The DECT base station operates after receiving a clock from the DECT radio switching system after the performance test.

Therefore, as shown in FIG. 3, a configuration for controlling to operate by receiving one of a clock generated in the EPLD 60 in the DECT base station or a system clock provided in the DECT wireless switching system is required.

For this control, in the present invention, as shown in FIG. 3, the control unit 110 including the first and second buffers 90 and 100 is configured between the EPLD 60 and the chip 70 requiring a specific clock.

In this case, the first buffer 90 may or may not generate a specific clock generated in the EPLD 60 according to the signal generated in the jig mode.

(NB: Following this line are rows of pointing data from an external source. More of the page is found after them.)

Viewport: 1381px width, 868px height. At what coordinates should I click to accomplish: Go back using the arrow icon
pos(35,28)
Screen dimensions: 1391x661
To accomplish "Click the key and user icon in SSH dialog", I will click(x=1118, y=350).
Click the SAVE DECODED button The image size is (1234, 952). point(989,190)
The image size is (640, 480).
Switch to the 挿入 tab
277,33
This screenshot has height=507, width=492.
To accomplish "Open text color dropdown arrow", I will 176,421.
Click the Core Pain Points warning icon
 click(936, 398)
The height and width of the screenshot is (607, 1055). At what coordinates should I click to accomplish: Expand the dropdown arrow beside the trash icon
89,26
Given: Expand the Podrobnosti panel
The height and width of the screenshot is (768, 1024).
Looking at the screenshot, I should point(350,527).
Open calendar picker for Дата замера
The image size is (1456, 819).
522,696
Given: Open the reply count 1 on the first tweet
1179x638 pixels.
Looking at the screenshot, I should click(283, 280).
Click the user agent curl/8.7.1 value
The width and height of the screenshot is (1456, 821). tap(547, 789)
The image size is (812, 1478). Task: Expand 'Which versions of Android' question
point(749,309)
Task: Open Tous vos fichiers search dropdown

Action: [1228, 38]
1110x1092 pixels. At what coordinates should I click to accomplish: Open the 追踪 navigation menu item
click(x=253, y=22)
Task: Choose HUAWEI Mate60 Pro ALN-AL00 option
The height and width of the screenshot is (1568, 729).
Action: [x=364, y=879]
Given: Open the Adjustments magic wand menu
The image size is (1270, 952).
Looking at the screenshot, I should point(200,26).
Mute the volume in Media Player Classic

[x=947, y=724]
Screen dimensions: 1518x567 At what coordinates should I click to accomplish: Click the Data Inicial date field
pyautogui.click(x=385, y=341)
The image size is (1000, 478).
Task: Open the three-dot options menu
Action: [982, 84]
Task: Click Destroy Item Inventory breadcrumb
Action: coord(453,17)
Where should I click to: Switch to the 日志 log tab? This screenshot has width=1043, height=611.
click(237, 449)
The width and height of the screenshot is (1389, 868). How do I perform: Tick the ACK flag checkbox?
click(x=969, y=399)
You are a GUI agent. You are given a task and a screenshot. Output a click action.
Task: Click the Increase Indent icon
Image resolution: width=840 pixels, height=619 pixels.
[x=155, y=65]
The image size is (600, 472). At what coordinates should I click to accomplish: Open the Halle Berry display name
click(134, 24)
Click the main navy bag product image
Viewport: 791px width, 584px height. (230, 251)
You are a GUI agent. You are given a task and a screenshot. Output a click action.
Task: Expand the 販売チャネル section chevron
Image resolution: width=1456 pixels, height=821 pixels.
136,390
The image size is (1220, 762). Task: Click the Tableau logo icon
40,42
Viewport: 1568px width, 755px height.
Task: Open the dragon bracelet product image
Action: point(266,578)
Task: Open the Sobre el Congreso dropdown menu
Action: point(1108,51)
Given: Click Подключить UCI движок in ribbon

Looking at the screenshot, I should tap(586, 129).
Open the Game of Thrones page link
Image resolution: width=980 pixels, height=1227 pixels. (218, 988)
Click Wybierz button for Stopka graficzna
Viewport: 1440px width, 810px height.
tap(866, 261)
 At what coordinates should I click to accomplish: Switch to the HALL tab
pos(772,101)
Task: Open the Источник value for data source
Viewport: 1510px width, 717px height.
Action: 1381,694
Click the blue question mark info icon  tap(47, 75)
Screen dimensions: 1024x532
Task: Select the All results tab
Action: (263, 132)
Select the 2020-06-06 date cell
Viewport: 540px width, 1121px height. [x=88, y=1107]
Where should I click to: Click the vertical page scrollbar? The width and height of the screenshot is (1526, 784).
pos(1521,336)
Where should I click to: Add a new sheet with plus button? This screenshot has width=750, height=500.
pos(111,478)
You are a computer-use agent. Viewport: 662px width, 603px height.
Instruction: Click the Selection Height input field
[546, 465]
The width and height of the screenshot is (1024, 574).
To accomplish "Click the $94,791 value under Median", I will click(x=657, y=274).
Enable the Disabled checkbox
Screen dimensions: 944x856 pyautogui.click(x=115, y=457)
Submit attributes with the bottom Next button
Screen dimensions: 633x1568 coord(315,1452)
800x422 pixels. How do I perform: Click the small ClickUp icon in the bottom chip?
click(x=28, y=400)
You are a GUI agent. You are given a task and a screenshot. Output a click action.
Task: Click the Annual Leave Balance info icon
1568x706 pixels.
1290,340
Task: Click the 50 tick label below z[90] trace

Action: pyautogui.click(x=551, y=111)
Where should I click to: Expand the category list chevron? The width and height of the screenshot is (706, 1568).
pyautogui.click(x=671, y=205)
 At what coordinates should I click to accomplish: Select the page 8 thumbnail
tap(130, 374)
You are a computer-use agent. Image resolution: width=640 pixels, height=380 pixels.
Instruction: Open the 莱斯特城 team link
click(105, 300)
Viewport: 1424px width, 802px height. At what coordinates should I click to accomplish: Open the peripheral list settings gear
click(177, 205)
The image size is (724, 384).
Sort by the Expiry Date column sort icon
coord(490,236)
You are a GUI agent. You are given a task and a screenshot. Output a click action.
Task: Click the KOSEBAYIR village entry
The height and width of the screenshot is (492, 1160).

If the JIG MODE is controlled to be LOW, then the first buffer 90 is enabled so that the clock source produced by the EPLD 80 requires the respective clock to be input to the chip 70. Will enter.

On the contrary, when the JIG MODE is controlled to 'HIGH', the second buffer 100 is enabled to receive the system clock in the wireless switching system to operate in the on-line state.

Although the preferred embodiments of the present invention have been described in detail above, those skilled in the art will appreciate that the present invention may be modified without departing from the spirit and scope of the invention as defined in the appended claims. It will be appreciated that modifications or variations may be made. Therefore, changes in the future embodiments of the present invention will not be able to escape the technology of the present invention.

The present invention as described above has the following effects.

First, the on-line mode and jig mode can be selected and used to verify the RF performance test of the DECT base station or errors in the digital part without the need for a radio switching system (K / P system, PBX).

Second, call test with DECT terminal is possible.

Third, since the wireless exchange system is unnecessary when designing the cell, the cell design can be performed in an indoor environment, and thus the strength of the electric field strength can be measured even in a narrow space.

Fourth, it is possible to monitor the data coming from the DECT terminal using the serial port of the DECT base station.

Fifth, the DECT can be used to support a system design using a multi-cell (multi-cell), single cell.

Claims (2)

An oscillator for generating a constant clock; A logic device that receives a clock generated by the oscillator and generates a specific clock required by a specific chip; And And a control unit having a jig mode function operable without an external system clock input between the logic element and a specific chip. The method of claim 1, wherein the control unit A first buffer configured to supply a clock generated by the logic device to the chip according to the jig mode; And a second buffer configured to supply the external system clock to the chip.